→ Text:
- Opening Delimiter -
# LB02.0 Convolutional Neural Networks (CNNs)

Convolutional Neural Networks (CNNs) are a special type of neural networks that are typically used to process multidimensional data. Especially when dealing with pictures or time series, CNNs may be your best choice. CNNs use convolutions within the network, hence the name. The operation is performed with a kernel that is moved across the grid-like data structures that are fed into the network.

### Convolutions
In general, convolutions may be described as an operation applied to two functions $f$ and $g$ that gives us a third function $f * g$. You can picture convolutions by considering a space ship that is moving through space while its position is tracked by a laser beam. The laser's output may be described by the function $x(t)$, where both $x$ and $t$ consist of real valued measurements. While these measurements may help you to track the aforementioned space ship on its way through the universe, you may also use convolutions to approximate the space ship's position. An approximation such as this may be more convenient in use than querying the laser's measuerment $x(t)$ over and over again every millisecond.

If a weighting function $w(a)$, with $a$ describing the age of a measurement, is applied over time, it results in a function $s$, which gives us a way to aproximate a smoothed average position of the space ship.

\begin{equation}
s(t) = \int x(a)\cdot w(t - a) da
\end{equation}

This operation is referred to as convolution in literature and is typically denominated by a star-like symbol.

\begin{equation}
s(t) = (x * w) (t).
\end{equation}

When facing discrete values, as is typical when processing time values $t$ that are recorded periodically, a discrete convolution may be used:

\begin{equation}\label{discrete_convolution}
s(t) = (x * w)(t) = \sum_{a=-\infty}^{\infty} x(a)\cdot w(t - a).
\end{equation}

In CNNs, the first argument of the function, $x$, is usually denoted as **input** whereas the second argument ($w$) is called **kernel**. As mentioned in the introduction, the input $x$ most commonly consists of multidimensional data while the kernel $w$ holds a multidimensional array of parameters that are to be optimized through machine learning.
- Closing Delimiter -
→ Exercise directions: Pick up the text on convolutional neural networks above right after its final sentence and keep writing it.

→ Data below:
- Opening Delimiter -
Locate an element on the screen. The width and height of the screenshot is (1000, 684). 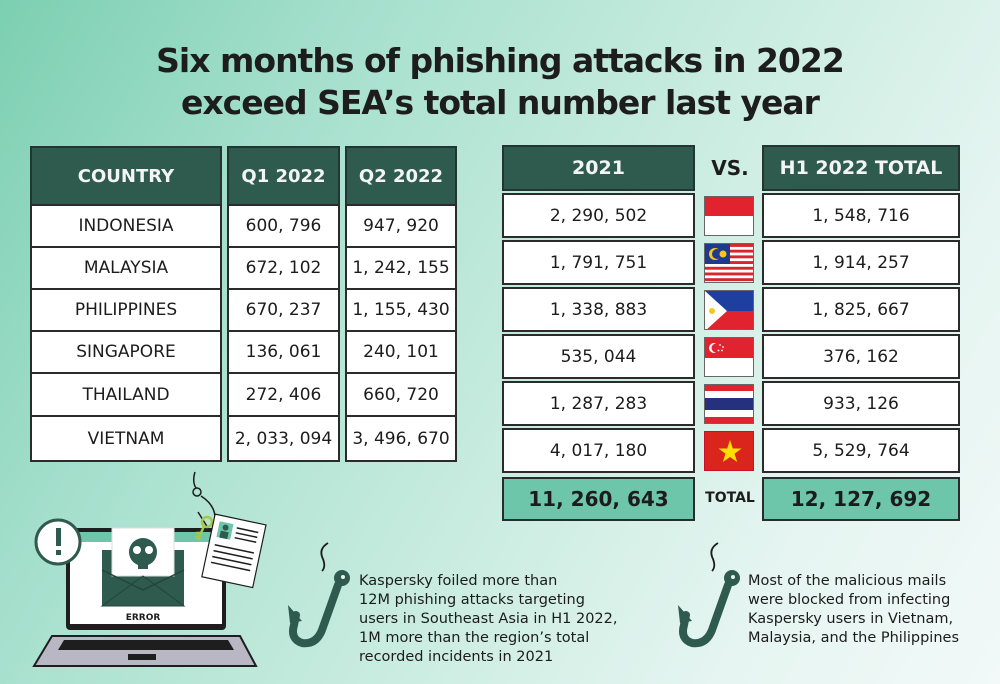
vietnam-flag is located at coordinates (729, 451).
- Closing Delimiter -
→ Exercise result:
#### Convolutions in image processing
In image processing, $\boldsymbol{I}$ is usually used to describe the input image to a convolution, $\boldsymbol{K}$ denotes the kernel and $\boldsymbol{S}$ describes the output picture that results from the convolution.

\begin{equation}
\boldsymbol{S\,}(i, j) = (\boldsymbol{I} * \boldsymbol{K\,}) (i, j) = \sum_{m} \sum_{n} \boldsymbol{I\,}(m,n)\cdot \boldsymbol{K\,}(i - m, j - n).
\end{equation}

In [None]:
# this is just to suppress some annoying warning messages
import warnings
with warnings.catch_warnings():
    warnings.filterwarnings("ignore",category=FutureWarning)
    # import h5py

import sys
import os

import numpy as np
import tensorflow as tf

from keras import __version__
from keras.models import Sequential, model_from_json
from keras.layers import Convolution2D, MaxPooling2D, Dropout, Flatten, Dense, Activation, BatchNormalization
from keras import optimizers
from keras.utils import np_utils
from keras import datasets
from keras import callbacks
from keras.callbacks import Callback, EarlyStopping
from keras.models import load_model

import pandas as pd
from matplotlib import pyplot as plt
from matplotlib.lines import Line2D

from datetime import datetime
import time

from sklearn.metrics import accuracy_score

In [None]:
# Defining the log folder for tensorboard (helps by visualizing training curves)
logdir = "cnn_logs/"

if not os.path.exists(logdir):
    os.makedirs(logdir)

In [None]:
# This function is needed later when evaluating the classifier's results.
import itertools

def plot_confusion_matrix(cm, classes,
                          normalize=False,
                          title='Confusion matrix',
                          cmap=plt.cm.Blues):
    """
    This function prints and plots the confusion matrix.
    Normalization can be applied by setting `normalize=True`.
    """
    fig = plt.figure()

    if normalize:
        cm = cm.astype('float') / cm.sum(axis=1)[:, np.newaxis]
        cm = np.around(cm, decimals=2, out=None)  
    
    
    thresh = cm.max() / 2.
    
    plt.imshow(cm, interpolation='nearest', cmap=cmap)
    
    plt.title(title)
    plt.colorbar()
    tick_marks = np.arange(len(classes))
    plt.xticks(tick_marks, classes, rotation=45)
    plt.yticks(tick_marks, classes)

    for i, j in itertools.product(range(cm.shape[0]), range(cm.shape[1])):
        plt.text(j, i, cm[i, j],
                 horizontalalignment="center",
                 color="white" if cm[i, j] > thresh else "black")

    fig.tight_layout()
    plt.ylabel('True label')
    plt.xlabel('Predicted label')

In [None]:
print('NumPy Version: %s' % np.__version__)
print('Tensorflow Version: %s' % tf.__version__)
print('Keras Version: %s\n' % __version__)

## LB02.1 Data preparation

* Load the [MNIST](http://yann.lecun.com/exdb/mnist/) data using `mnist.load_data()`

* Prepare the input images:
    * Convert images to float32-datatype (`.astype()`)
    * Scale images to the interval [0, 1]
    * Reshape the data in order to get a 4th dimension. You will need a 4d tensor when using CNNs with Keras
    * **Important**: Apply one hot encoding to the labels

In [None]:
# TODO: load the mnist dataset, X_test is used for final performance evaluation only
(X_train, y_train), (X_test, y_test) = ...

# TODO: print the current dimensions of the dataset
print("Training matrix shape", ...)
print("Testing matrix shape", ...)
print("Training labels shape", ...)
print("Testing labels shape", ...)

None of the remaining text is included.